▸ **REQUIRED ACTION**
Output the entries verbatim, including every line.

━━━━━ EXERCISE DATA ━━━━━

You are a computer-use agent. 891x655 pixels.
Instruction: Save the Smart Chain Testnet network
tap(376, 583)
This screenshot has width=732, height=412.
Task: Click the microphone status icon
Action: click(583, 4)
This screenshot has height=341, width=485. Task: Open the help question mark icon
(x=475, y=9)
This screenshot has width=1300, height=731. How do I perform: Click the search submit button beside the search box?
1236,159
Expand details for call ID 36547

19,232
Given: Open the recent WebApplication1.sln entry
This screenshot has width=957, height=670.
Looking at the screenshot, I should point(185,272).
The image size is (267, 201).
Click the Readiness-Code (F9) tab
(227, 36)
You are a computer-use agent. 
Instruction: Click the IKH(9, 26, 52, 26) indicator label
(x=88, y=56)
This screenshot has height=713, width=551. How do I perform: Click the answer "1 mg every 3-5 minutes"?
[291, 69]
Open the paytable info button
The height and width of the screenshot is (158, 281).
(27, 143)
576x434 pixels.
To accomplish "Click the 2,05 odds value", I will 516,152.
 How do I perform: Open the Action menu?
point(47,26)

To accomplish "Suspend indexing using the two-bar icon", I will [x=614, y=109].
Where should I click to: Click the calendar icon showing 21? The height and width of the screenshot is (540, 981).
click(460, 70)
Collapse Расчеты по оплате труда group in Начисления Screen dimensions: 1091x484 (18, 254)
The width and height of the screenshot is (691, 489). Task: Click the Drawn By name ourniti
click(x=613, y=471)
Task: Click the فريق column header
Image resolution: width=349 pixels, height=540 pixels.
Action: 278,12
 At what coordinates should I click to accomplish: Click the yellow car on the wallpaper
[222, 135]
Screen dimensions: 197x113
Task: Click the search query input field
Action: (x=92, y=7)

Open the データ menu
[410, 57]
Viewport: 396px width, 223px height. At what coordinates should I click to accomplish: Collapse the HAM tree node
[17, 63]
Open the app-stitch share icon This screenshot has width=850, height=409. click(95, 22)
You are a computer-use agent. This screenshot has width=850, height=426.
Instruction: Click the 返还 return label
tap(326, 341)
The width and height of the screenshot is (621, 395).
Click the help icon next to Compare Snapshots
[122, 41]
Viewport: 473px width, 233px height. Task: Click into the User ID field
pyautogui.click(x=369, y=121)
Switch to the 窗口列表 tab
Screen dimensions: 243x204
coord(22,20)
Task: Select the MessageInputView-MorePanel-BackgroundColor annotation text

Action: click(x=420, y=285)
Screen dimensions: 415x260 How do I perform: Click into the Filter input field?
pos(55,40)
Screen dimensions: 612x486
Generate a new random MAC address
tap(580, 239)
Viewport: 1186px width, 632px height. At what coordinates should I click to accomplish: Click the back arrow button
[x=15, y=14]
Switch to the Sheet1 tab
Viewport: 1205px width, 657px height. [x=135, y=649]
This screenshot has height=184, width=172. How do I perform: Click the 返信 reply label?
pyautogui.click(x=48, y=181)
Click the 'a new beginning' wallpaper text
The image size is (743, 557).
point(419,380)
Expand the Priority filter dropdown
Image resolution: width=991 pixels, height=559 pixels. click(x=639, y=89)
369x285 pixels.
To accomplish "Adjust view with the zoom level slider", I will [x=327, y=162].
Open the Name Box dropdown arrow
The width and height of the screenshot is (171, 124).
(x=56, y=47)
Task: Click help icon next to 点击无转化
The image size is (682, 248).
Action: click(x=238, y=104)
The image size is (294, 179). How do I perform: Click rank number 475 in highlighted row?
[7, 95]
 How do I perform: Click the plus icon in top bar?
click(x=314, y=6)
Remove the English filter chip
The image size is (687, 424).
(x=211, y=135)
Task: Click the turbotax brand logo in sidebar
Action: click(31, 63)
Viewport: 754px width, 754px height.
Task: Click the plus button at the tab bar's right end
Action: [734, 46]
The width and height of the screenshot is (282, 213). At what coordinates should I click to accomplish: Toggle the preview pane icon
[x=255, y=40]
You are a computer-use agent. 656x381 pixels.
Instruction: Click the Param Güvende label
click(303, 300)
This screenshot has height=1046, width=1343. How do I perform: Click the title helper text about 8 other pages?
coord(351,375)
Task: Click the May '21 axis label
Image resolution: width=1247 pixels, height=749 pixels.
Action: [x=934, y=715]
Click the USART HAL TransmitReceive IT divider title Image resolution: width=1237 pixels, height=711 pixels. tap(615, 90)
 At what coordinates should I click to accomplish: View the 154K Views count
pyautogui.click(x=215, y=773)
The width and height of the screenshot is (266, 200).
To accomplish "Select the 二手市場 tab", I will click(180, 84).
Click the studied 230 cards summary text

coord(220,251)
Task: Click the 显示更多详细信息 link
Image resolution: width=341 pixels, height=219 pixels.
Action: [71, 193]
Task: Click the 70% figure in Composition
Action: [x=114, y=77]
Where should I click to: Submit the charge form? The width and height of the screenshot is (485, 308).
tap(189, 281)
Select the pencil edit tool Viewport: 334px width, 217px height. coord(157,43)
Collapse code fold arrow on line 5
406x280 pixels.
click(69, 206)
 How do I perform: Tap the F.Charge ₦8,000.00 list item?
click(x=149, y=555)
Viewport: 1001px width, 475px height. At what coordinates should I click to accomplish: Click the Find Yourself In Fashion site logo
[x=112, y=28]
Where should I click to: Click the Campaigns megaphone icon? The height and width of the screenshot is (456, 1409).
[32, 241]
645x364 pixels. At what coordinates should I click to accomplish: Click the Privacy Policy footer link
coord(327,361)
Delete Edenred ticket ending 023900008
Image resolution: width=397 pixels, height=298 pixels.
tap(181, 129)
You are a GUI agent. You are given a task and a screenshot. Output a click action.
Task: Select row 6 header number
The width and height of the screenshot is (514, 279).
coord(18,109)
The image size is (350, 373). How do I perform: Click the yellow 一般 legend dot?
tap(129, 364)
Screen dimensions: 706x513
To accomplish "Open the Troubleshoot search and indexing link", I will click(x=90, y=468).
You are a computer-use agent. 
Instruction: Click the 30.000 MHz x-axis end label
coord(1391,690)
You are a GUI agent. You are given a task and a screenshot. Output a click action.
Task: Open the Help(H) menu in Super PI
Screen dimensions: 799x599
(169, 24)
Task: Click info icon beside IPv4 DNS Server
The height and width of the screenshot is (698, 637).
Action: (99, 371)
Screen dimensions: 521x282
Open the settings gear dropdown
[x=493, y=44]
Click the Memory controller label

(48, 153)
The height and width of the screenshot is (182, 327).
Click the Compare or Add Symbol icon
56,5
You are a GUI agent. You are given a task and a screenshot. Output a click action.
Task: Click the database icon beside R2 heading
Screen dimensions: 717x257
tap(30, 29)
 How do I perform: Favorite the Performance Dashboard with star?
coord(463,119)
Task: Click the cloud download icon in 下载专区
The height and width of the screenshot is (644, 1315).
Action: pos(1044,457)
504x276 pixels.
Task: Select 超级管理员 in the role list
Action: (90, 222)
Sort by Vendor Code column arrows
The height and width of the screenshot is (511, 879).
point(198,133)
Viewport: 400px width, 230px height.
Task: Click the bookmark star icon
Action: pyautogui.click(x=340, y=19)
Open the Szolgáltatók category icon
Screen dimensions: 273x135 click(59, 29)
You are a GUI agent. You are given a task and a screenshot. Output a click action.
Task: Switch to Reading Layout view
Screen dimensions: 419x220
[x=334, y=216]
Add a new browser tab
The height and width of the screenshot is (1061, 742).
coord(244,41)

━━━━━

▸ **TASK RESPONSE**
You are a computer-use agent. 891x655 pixels.
Instruction: Save the Smart Chain Testnet network
tap(376, 583)
This screenshot has width=732, height=412.
Task: Click the microphone status icon
Action: click(583, 4)
This screenshot has height=341, width=485. Task: Open the help question mark icon
(x=475, y=9)
This screenshot has width=1300, height=731. How do I perform: Click the search submit button beside the search box?
1236,159
Expand details for call ID 36547

19,232
Given: Open the recent WebApplication1.sln entry
This screenshot has width=957, height=670.
Looking at the screenshot, I should point(185,272).
The image size is (267, 201).
Click the Readiness-Code (F9) tab
(227, 36)
You are a computer-use agent. 
Instruction: Click the IKH(9, 26, 52, 26) indicator label
(x=88, y=56)
This screenshot has height=713, width=551. How do I perform: Click the answer "1 mg every 3-5 minutes"?
[291, 69]
Open the paytable info button
The height and width of the screenshot is (158, 281).
(27, 143)
576x434 pixels.
To accomplish "Click the 2,05 odds value", I will 516,152.
 How do I perform: Open the Action menu?
point(47,26)

To accomplish "Suspend indexing using the two-bar icon", I will [x=614, y=109].
Where should I click to: Click the calendar icon showing 21? The height and width of the screenshot is (540, 981).
click(460, 70)
Collapse Расчеты по оплате труда group in Начисления Screen dimensions: 1091x484 (18, 254)
The width and height of the screenshot is (691, 489). Task: Click the Drawn By name ourniti
click(x=613, y=471)
Task: Click the فريق column header
Image resolution: width=349 pixels, height=540 pixels.
Action: 278,12
 At what coordinates should I click to accomplish: Click the yellow car on the wallpaper
[222, 135]
Screen dimensions: 197x113
Task: Click the search query input field
Action: (x=92, y=7)

Open the データ menu
[410, 57]
Viewport: 396px width, 223px height. At what coordinates should I click to accomplish: Collapse the HAM tree node
[17, 63]
Open the app-stitch share icon This screenshot has width=850, height=409. click(95, 22)
You are a computer-use agent. This screenshot has width=850, height=426.
Instruction: Click the 返还 return label
tap(326, 341)
The width and height of the screenshot is (621, 395).
Click the help icon next to Compare Snapshots
[122, 41]
Viewport: 473px width, 233px height. Task: Click into the User ID field
pyautogui.click(x=369, y=121)
Switch to the 窗口列表 tab
Screen dimensions: 243x204
coord(22,20)
Task: Select the MessageInputView-MorePanel-BackgroundColor annotation text

Action: click(x=420, y=285)
Screen dimensions: 415x260 How do I perform: Click into the Filter input field?
pos(55,40)
Screen dimensions: 612x486
Generate a new random MAC address
tap(580, 239)
Viewport: 1186px width, 632px height. At what coordinates should I click to accomplish: Click the back arrow button
[x=15, y=14]
Switch to the Sheet1 tab
Viewport: 1205px width, 657px height. [x=135, y=649]
This screenshot has height=184, width=172. How do I perform: Click the 返信 reply label?
pyautogui.click(x=48, y=181)
Click the 'a new beginning' wallpaper text
The image size is (743, 557).
point(419,380)
Expand the Priority filter dropdown
Image resolution: width=991 pixels, height=559 pixels. click(x=639, y=89)
369x285 pixels.
To accomplish "Adjust view with the zoom level slider", I will [x=327, y=162].
Open the Name Box dropdown arrow
The width and height of the screenshot is (171, 124).
(x=56, y=47)
Task: Click help icon next to 点击无转化
The image size is (682, 248).
Action: click(x=238, y=104)
The image size is (294, 179). How do I perform: Click rank number 475 in highlighted row?
[7, 95]
 How do I perform: Click the plus icon in top bar?
click(x=314, y=6)
Remove the English filter chip
The image size is (687, 424).
(x=211, y=135)
Task: Click the turbotax brand logo in sidebar
Action: click(31, 63)
Viewport: 754px width, 754px height.
Task: Click the plus button at the tab bar's right end
Action: [734, 46]
The width and height of the screenshot is (282, 213). At what coordinates should I click to accomplish: Toggle the preview pane icon
[x=255, y=40]
You are a computer-use agent. 656x381 pixels.
Instruction: Click the Param Güvende label
click(303, 300)
This screenshot has height=1046, width=1343. How do I perform: Click the title helper text about 8 other pages?
coord(351,375)
Task: Click the May '21 axis label
Image resolution: width=1247 pixels, height=749 pixels.
Action: [x=934, y=715]
Click the USART HAL TransmitReceive IT divider title Image resolution: width=1237 pixels, height=711 pixels. tap(615, 90)
 At what coordinates should I click to accomplish: View the 154K Views count
pyautogui.click(x=215, y=773)
The width and height of the screenshot is (266, 200).
To accomplish "Select the 二手市場 tab", I will click(180, 84).
Click the studied 230 cards summary text

coord(220,251)
Task: Click the 显示更多详细信息 link
Image resolution: width=341 pixels, height=219 pixels.
Action: [71, 193]
Task: Click the 70% figure in Composition
Action: [x=114, y=77]
Where should I click to: Submit the charge form? The width and height of the screenshot is (485, 308).
tap(189, 281)
Select the pencil edit tool Viewport: 334px width, 217px height. coord(157,43)
Collapse code fold arrow on line 5
406x280 pixels.
click(69, 206)
 How do I perform: Tap the F.Charge ₦8,000.00 list item?
click(x=149, y=555)
Viewport: 1001px width, 475px height. At what coordinates should I click to accomplish: Click the Find Yourself In Fashion site logo
[x=112, y=28]
Where should I click to: Click the Campaigns megaphone icon? The height and width of the screenshot is (456, 1409).
[32, 241]
645x364 pixels. At what coordinates should I click to accomplish: Click the Privacy Policy footer link
coord(327,361)
Delete Edenred ticket ending 023900008
Image resolution: width=397 pixels, height=298 pixels.
tap(181, 129)
You are a GUI agent. You are given a task and a screenshot. Output a click action.
Task: Select row 6 header number
The width and height of the screenshot is (514, 279).
coord(18,109)
The image size is (350, 373). How do I perform: Click the yellow 一般 legend dot?
tap(129, 364)
Screen dimensions: 706x513
To accomplish "Open the Troubleshoot search and indexing link", I will click(x=90, y=468).
You are a computer-use agent. 
Instruction: Click the 30.000 MHz x-axis end label
coord(1391,690)
You are a GUI agent. You are given a task and a screenshot. Output a click action.
Task: Open the Help(H) menu in Super PI
Screen dimensions: 799x599
(169, 24)
Task: Click info icon beside IPv4 DNS Server
The height and width of the screenshot is (698, 637).
Action: (99, 371)
Screen dimensions: 521x282
Open the settings gear dropdown
[x=493, y=44]
Click the Memory controller label

(48, 153)
The height and width of the screenshot is (182, 327).
Click the Compare or Add Symbol icon
56,5
You are a GUI agent. You are given a task and a screenshot. Output a click action.
Task: Click the database icon beside R2 heading
Screen dimensions: 717x257
tap(30, 29)
 How do I perform: Favorite the Performance Dashboard with star?
coord(463,119)
Task: Click the cloud download icon in 下载专区
The height and width of the screenshot is (644, 1315).
Action: pos(1044,457)
504x276 pixels.
Task: Select 超级管理员 in the role list
Action: (90, 222)
Sort by Vendor Code column arrows
The height and width of the screenshot is (511, 879).
point(198,133)
Viewport: 400px width, 230px height.
Task: Click the bookmark star icon
Action: pyautogui.click(x=340, y=19)
Open the Szolgáltatók category icon
Screen dimensions: 273x135 click(59, 29)
You are a GUI agent. You are given a task and a screenshot. Output a click action.
Task: Switch to Reading Layout view
Screen dimensions: 419x220
[x=334, y=216]
Add a new browser tab
The height and width of the screenshot is (1061, 742).
coord(244,41)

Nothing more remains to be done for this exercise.